Member of the House of Representatives
- In office 1977–1982
- Preceded by: Chandra Pillai
- Succeeded by: Satendra Nandan
- Constituency: Nasinu–Vunidawa Indo-Fijian Communal
- In office 1977
- Preceded by: K. S. Reddy
- Succeeded by: K. S. Reddy
- Constituency: South-Eastern Indo-Fijian National

Personal details
- Born: 1932 Nadi, Fiji
- Died: 27 March 1982 (aged 49) Suva, Fiji
- Party: National Federation Party

= Shiu Narayan Kanhai =

Shiu Narayan Kanhai (1932 – 27 March 1982) was an Indo-Fijian teacher, trade unionist and politician. He served as a member of the House of Representatives between 1977 and 1982.

==Biography==
Kanhai was born in 1932 in Nadi. After graduating from university, he worked as a teacher. He became headteacher of the Assemblies of God Primary School in 1962, and three years later he was appointed head of the Assemblies of God high school. He later became general secretary of the Fiji Teachers Union, and was a member of the World Confederation of Organizations of the Teaching Profession.

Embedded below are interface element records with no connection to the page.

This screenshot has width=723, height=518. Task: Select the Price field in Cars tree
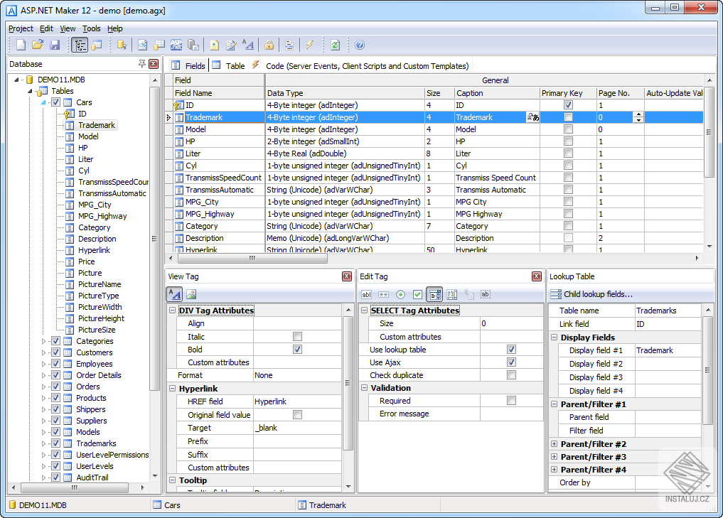[86, 261]
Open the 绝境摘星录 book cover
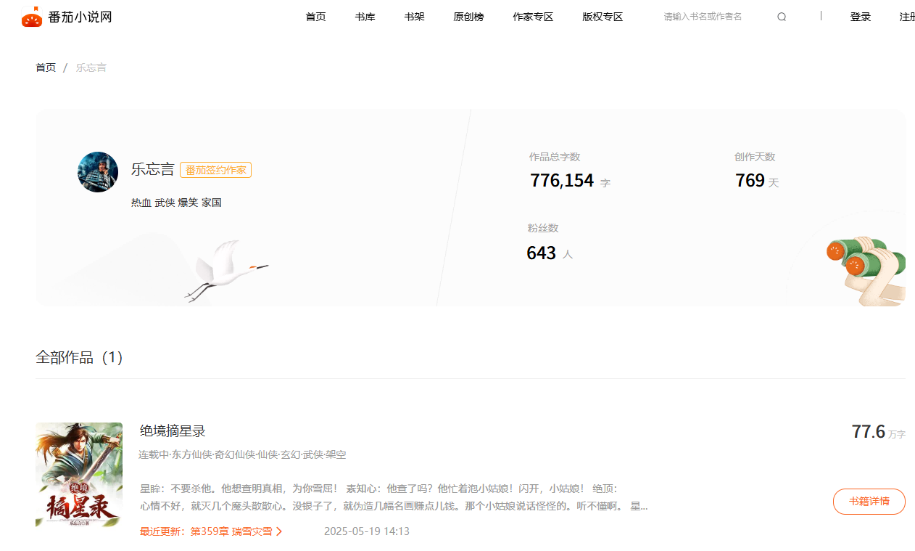Image resolution: width=915 pixels, height=551 pixels. coord(79,475)
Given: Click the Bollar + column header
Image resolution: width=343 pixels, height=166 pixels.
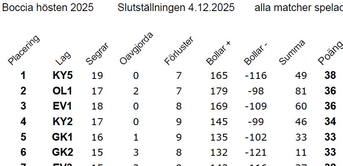Looking at the screenshot, I should 219,53.
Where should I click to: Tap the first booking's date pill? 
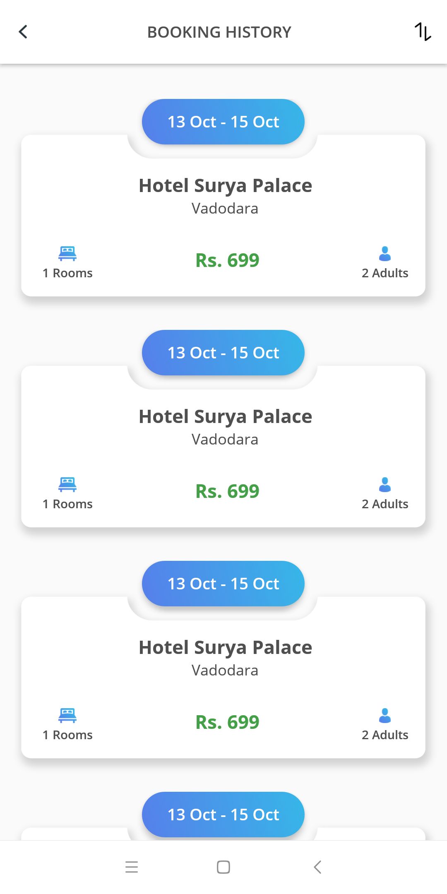pyautogui.click(x=223, y=122)
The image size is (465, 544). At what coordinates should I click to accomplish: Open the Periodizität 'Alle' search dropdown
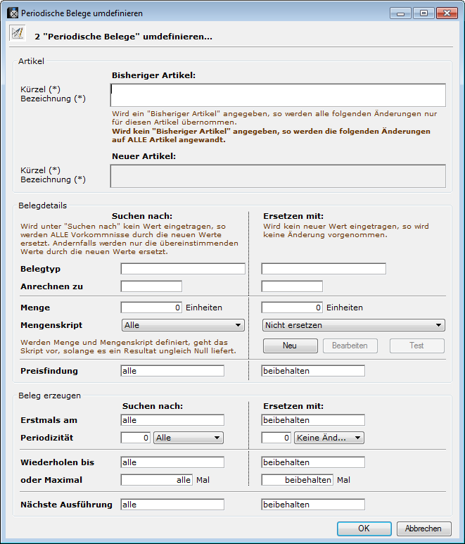tap(188, 438)
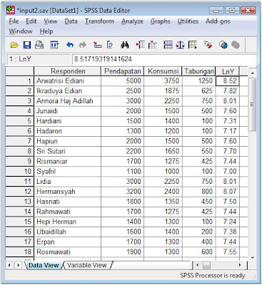
Task: Save the dataset with floppy icon
Action: point(27,45)
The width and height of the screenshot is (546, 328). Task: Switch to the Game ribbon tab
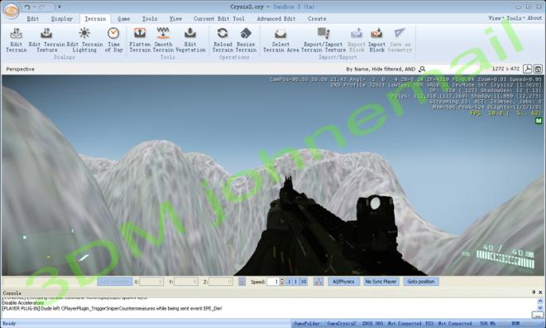tap(123, 19)
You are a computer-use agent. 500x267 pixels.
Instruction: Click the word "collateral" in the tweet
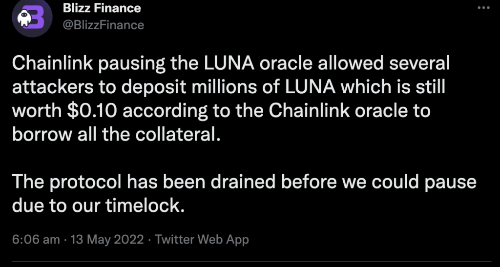coord(176,134)
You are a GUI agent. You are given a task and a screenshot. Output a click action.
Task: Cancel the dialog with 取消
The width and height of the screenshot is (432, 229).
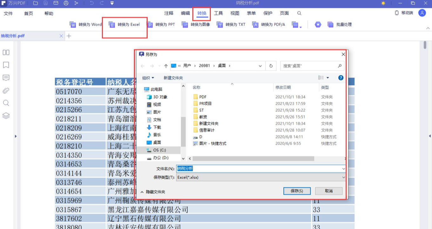coord(329,191)
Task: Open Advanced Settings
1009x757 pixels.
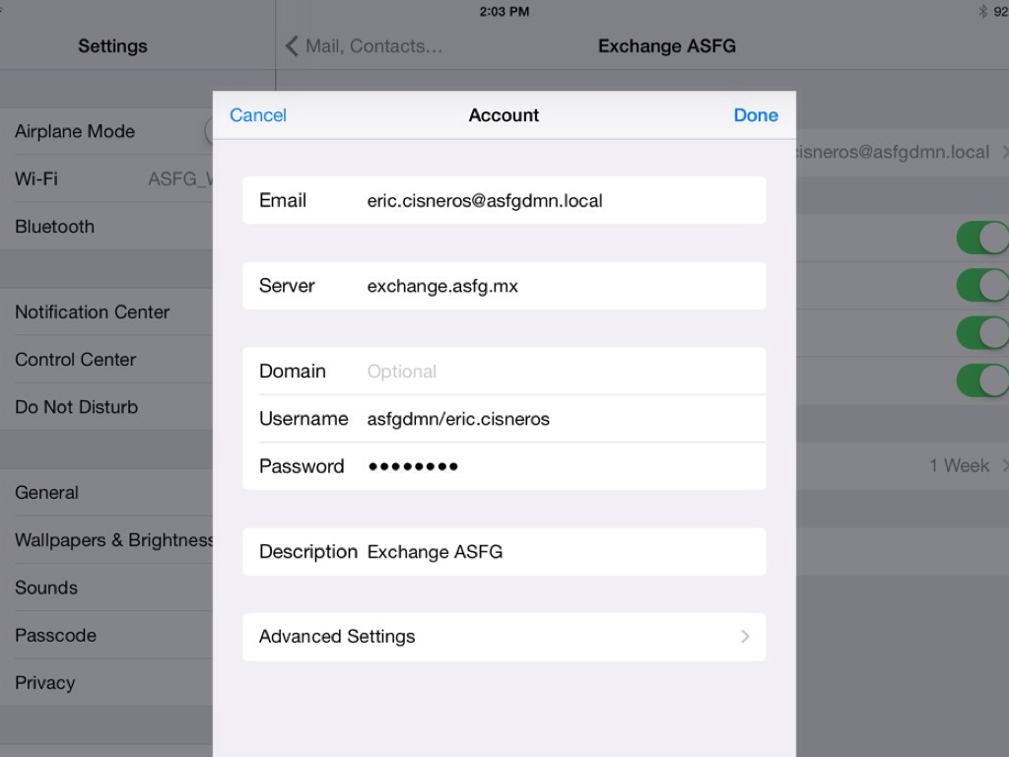Action: (504, 636)
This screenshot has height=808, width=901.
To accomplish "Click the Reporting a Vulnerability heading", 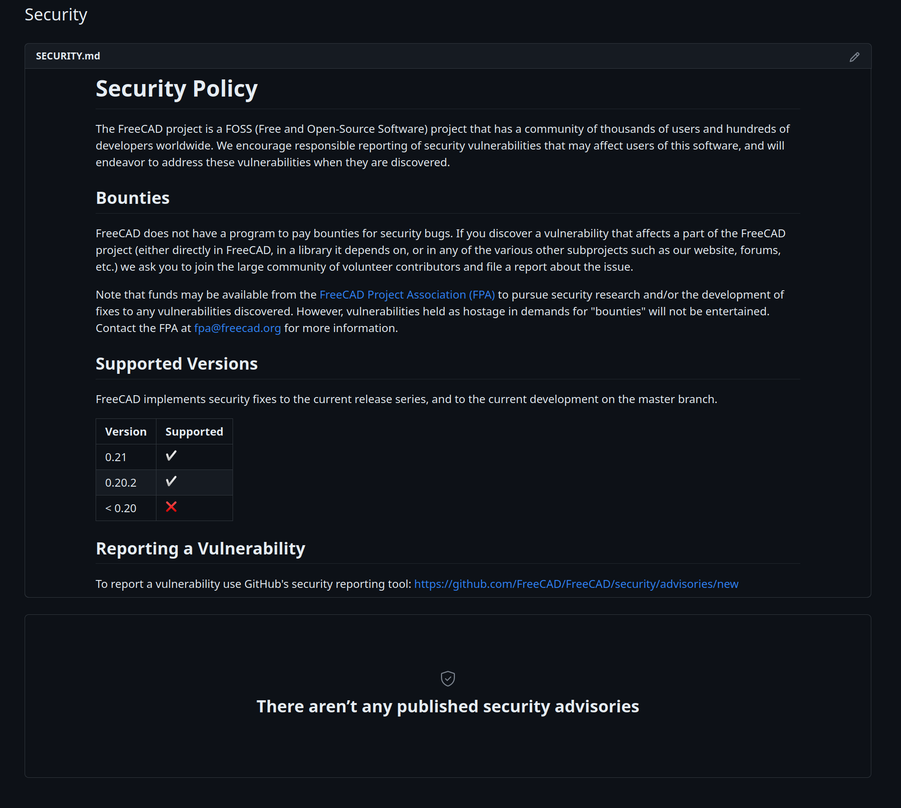I will tap(200, 548).
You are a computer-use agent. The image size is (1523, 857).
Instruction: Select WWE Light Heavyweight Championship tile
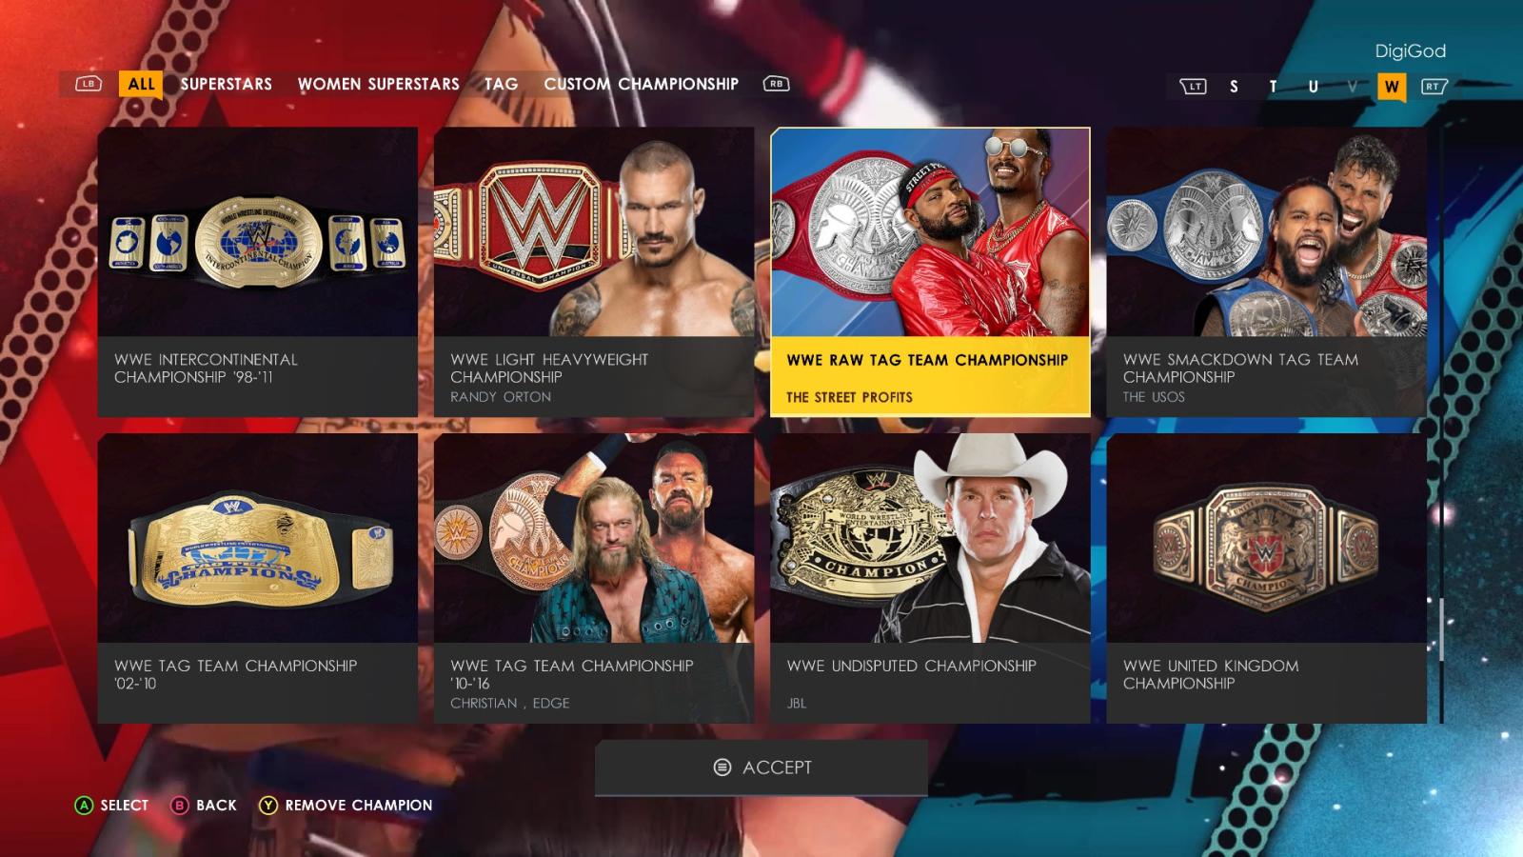[594, 272]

He contested the 1966 elections to the Legislative Council as an independent candidate, finishing fourth in a field of six. In the March 1977 elections he stood as a National Federation Party (NFP) candidate in the South-Eastern Indo-Fijian national constituency and was elected to the House of Representatives after unseating the incumbent Alliance Party MP K. S. Reddy. When the NFP split, he joined the Dove faction and was re-elected in the Nasinu–Vunidawa Indo-Fijian communal constituency in the September 1977 elections.

He died in Suva in March 1982 after suffering a heart attack, survived by his wife Madhvi and their five children and three other children.